On one of the first pages we were greeted with a full photo layout, introducing us to Blueprint's editorial team. There we rediscovered the perfectly coiffed and pulled together Martha vision chanelled down into the bodies of a young group of almost entirely female editors. They all seemed beautiful, intelligent and accomplished... AND willing to invite us into their club...
On closer inspection, we discovered that the Blueprint club was refreshingly NOT watered down and imbued with male corporate energy (sure, MSLO is a big corporation by now, but it's still a far cry from behemoth's like Conde Nast and Time Inc). These first pages carried the feeling of one woman's originating vision as opposed to vision by focus group. And unlike other magazines in which you feel that the editor is simply a rubber stamp for the big corporate publishing machinery behind her or him, you get the feeling that Blueprint really is run by this editorial group (and Martha, of course).
The genius of Martha is that she realizes that the most powerful thing any media can do is communicate humanity and style, not simply products. Products and shopping are merely the offshoot of an approach to life. Blueprint communicates an approach to life and does it very, very well. Compared to the other youthful shelter magazines, we felt Blueprint had no competition in the lifestyle category. Blueprint is a real magazine achievement.
But we also felt very strongly that the Blueprint lifestyle was not our own.

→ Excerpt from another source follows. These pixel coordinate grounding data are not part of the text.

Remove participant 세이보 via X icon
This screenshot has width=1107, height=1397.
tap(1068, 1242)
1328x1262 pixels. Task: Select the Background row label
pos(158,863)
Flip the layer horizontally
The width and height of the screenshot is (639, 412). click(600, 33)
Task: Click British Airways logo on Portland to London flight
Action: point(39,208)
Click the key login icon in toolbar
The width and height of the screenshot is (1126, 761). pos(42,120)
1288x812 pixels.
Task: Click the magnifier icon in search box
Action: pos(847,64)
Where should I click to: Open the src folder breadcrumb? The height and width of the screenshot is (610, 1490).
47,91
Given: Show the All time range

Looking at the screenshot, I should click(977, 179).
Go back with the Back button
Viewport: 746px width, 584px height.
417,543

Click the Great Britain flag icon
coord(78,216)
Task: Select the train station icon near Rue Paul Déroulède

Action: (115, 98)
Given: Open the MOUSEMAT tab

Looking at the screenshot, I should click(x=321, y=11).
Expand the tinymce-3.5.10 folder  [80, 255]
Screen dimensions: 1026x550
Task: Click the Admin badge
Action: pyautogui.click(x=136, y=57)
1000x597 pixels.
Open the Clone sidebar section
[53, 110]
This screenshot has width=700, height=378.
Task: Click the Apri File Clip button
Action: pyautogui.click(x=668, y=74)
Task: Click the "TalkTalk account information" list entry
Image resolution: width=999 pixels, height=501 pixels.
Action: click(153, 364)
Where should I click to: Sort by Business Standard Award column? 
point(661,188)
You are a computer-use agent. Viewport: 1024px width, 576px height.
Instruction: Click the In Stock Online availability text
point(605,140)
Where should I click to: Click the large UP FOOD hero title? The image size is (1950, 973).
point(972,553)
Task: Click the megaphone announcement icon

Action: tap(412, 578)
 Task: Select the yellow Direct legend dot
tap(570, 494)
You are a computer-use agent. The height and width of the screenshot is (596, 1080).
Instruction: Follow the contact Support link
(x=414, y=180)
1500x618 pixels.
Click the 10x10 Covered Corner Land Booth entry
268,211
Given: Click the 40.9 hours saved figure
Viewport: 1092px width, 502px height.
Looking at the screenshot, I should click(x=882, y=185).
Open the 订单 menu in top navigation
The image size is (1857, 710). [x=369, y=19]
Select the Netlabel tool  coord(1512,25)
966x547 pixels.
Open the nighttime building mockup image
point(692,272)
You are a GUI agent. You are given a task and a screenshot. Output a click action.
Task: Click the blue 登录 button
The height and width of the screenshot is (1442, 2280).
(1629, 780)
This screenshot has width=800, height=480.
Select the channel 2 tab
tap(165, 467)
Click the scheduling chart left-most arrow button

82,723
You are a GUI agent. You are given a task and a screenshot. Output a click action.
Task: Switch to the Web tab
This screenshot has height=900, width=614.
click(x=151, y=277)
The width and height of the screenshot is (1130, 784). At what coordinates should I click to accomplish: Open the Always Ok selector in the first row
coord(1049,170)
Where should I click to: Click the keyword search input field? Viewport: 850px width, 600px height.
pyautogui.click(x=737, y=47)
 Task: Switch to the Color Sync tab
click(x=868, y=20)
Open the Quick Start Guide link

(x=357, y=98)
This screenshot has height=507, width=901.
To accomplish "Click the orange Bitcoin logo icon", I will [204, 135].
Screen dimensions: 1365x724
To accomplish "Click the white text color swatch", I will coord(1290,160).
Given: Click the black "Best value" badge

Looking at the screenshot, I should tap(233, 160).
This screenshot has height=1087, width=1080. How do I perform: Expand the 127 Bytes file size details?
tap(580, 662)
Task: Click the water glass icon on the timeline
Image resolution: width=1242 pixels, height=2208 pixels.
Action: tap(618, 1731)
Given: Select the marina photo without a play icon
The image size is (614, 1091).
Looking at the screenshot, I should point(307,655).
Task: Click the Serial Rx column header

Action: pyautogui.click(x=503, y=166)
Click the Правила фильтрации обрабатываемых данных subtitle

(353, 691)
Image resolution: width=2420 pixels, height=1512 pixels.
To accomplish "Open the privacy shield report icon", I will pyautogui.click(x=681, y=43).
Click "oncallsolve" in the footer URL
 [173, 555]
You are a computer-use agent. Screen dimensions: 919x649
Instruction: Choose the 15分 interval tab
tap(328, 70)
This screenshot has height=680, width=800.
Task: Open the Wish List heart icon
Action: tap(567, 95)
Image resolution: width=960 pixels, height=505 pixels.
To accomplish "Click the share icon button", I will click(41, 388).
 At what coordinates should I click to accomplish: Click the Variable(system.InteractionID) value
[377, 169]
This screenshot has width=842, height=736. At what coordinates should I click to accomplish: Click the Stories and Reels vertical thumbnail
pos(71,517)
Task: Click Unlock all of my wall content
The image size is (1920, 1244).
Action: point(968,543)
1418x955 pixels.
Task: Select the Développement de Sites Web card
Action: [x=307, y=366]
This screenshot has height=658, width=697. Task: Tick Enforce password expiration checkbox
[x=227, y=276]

We don't live in a perfectly coiffed and strictly defined environment. We don't live in a house with a fence, watering cans and multiple dogs. We're not all heterosexual, and we didn't all go to the same schools.
Our lifestyle is modern and urban.
Our lifestyle resembles skateboarding more than it does ice skating. It can be messy and it can be beautiful.
Our lifestyle puts space at a premium (and that includes not taking up too much of other people's space).
Our lifestyle is more modest, but no less proud. It involves breaking out our own small victories and adapting to the vagaries of life in the city at the same time.
Our lifestyle is about inclusion, discovery and experimentation with all styles.
Our lifestyle is about respecting others and not believing that we have all the answers.
Flipping through the lovely world of Blueprint really got us thinking about how different we were.
It also got us thinking about how AT is growing and how we are slowly defining our own lifestyle/vision daily, bit by bit. And despite Blueprint's success in the world of media (it's a really good magazine), we felt confident that what we are all doing together, blogging and defining our modern, urban, something-or-other lifestyle had the face of the future all over it.
This could be so much more than a magazine.